Similarly, the bill is projected to have no significant fiscal implications for local governments. Since the measure primarily involves clarification and exemption of disclosure rules for private transactions involving water rights, rather than imposing new duties or costs on local entities, it is not expected to require changes in local compliance activities or staffing.
Overall, HB 3901 is viewed as a fiscally neutral clarification of existing statutory obligations, intended to streamline certain types of water rights transactions without creating budgetary burdens at either the state or local level.
SB 2550 presents a clear, narrowly focused solution to an identified problem in Texas property and water law. It addresses the misapplication of statutory disclosure requirements, designed for real estate transactions involving land and physical property, to the transfer of water rights, a distinct form of property. The bill exempts standalone groundwater and surface water rights transfers from five separate disclosure notices currently required under the Natural Resources Code, Property Code, and Water Code. These notices, while essential in land transactions, are wholly irrelevant in water rights sales and impose unnecessary burdens and legal risks on parties engaged in such transactions.

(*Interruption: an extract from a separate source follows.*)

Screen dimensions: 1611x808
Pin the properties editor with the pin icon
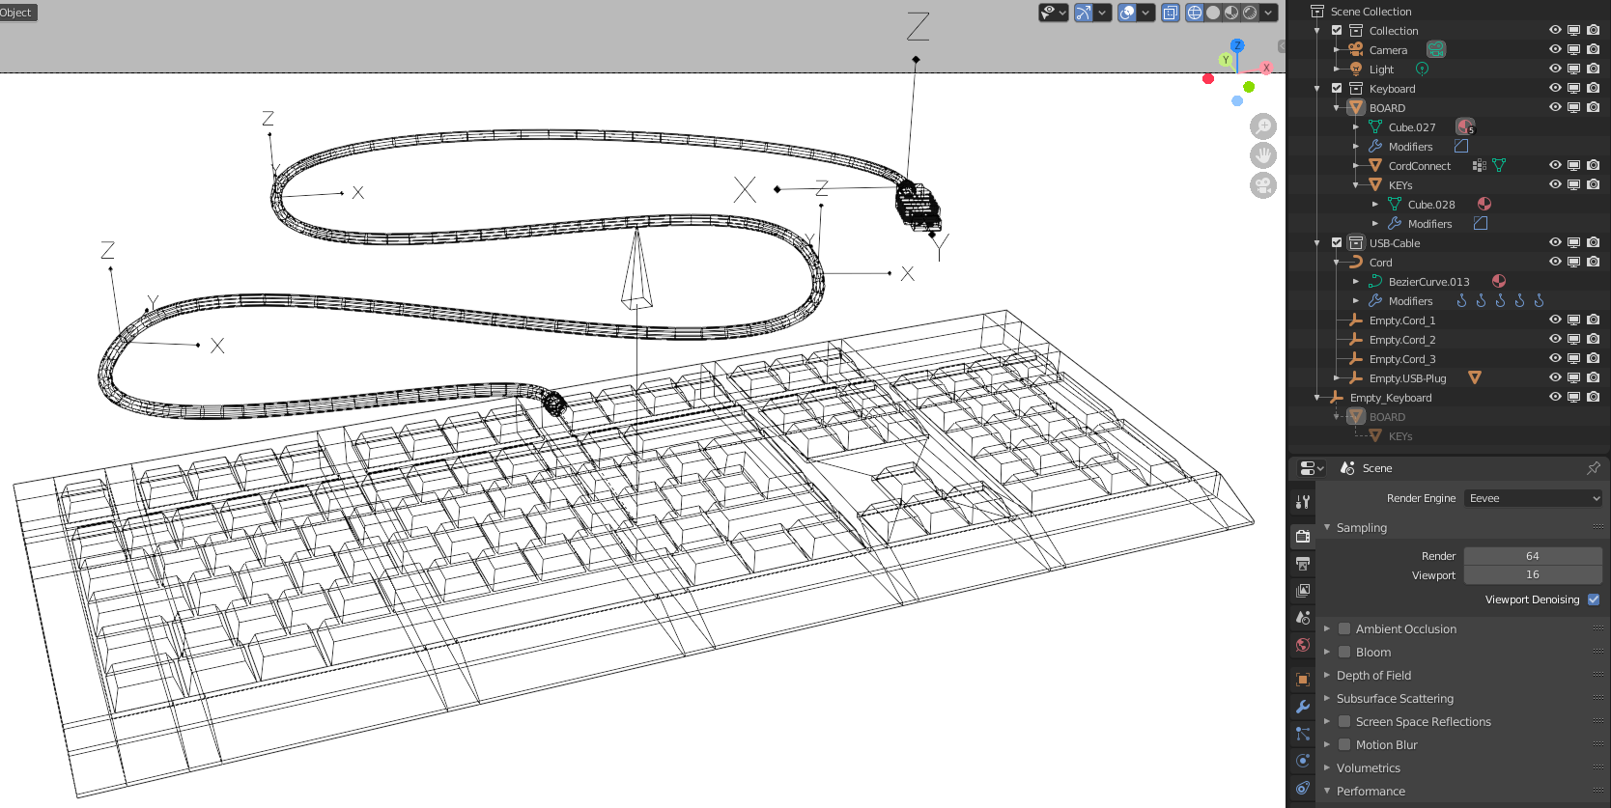click(1593, 468)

The legislative intent behind SB 2550 is well supported by legal scholarship, practice-based testimony, and stakeholder advocacy, as referenced in a 2024 State Bar seminar paper and a one-pager from the Texas Real Estate and Probate Institute (T-REP). The bill fixes an inconsistency: current statutes already exempt mineral rights from these disclosures, recognizing that non-surface property interests should not be encumbered by notices about coastal erosion, city annexation, utility assessments, or public improvement districts. By extending this logic to water rights, SB 2550 ensures legal clarity, reduces litigation exposure, and protects the validity of water contracts, particularly important in a state where water is a valuable and increasingly traded asset.
SB 2550 is fully consistent with core Texas liberty principles. It protects Individual Liberty by eliminating irrelevant regulatory mandates; it reinforces Personal Responsibility by requiring only appropriate and context-relevant disclosures; it promotes Free Enterprise by removing legal and administrative obstacles to water rights markets; it safeguards Private Property Rights by respecting the distinct legal status of water; and it reflects Limited Government by curbing overbroad regulation. In doing so, the bill does not undermine the purpose of consumer protection laws, but rather calibrates them to better fit the specific nature of the transaction at hand.
The bill is also fiscally neutral, with no significant impact on state or local governments, according to the Legislative Budget Board. It does not create new rulemaking authority and simply corrects a statutory oversight by aligning the legal treatment of water rights with long-standing practice concerning mineral rights.
In conclusion, SB 2550 is a prudent, targeted reform that upholds Texas’s strong tradition of property rights and regulatory clarity. As such, Texas Policy Research recommends that lawmakers vote YES on HB 3901.